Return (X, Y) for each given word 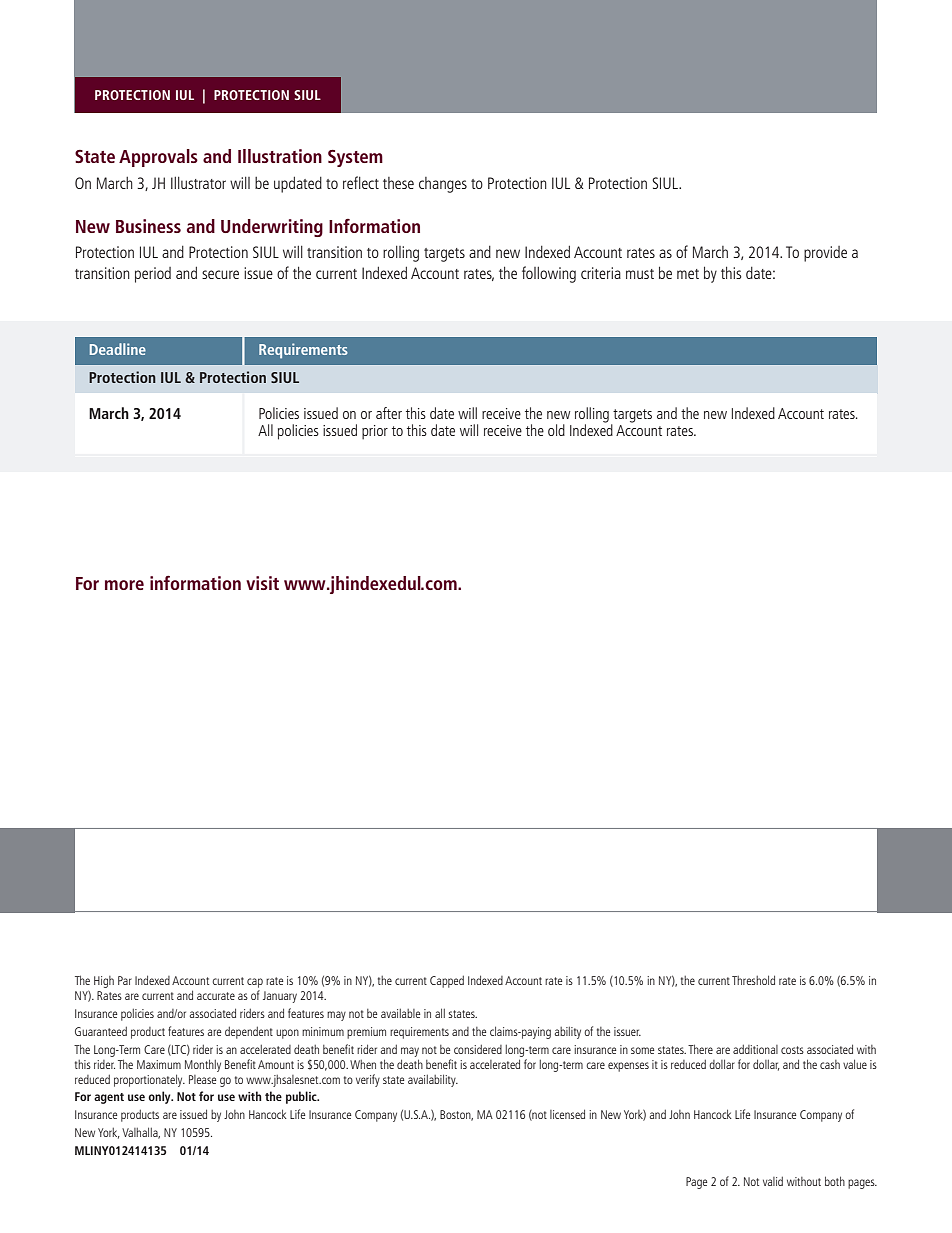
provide (825, 254)
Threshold (753, 980)
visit (262, 583)
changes (443, 185)
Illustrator (198, 183)
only (160, 1097)
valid (773, 1181)
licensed (567, 1114)
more (124, 585)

===

Rewrite every line of the rows above, including the request line, with each answer coordinate multiplied by 0.6 and rounded to the nearest whole number, halves rounding up. Omit the pictures from your output.

Return (X, Y) for each given word 
provide (495, 152)
Threshold (452, 588)
visit (157, 350)
changes (266, 111)
Illustrator (119, 110)
only (96, 658)
valid (464, 709)
licensed (340, 668)
more (74, 351)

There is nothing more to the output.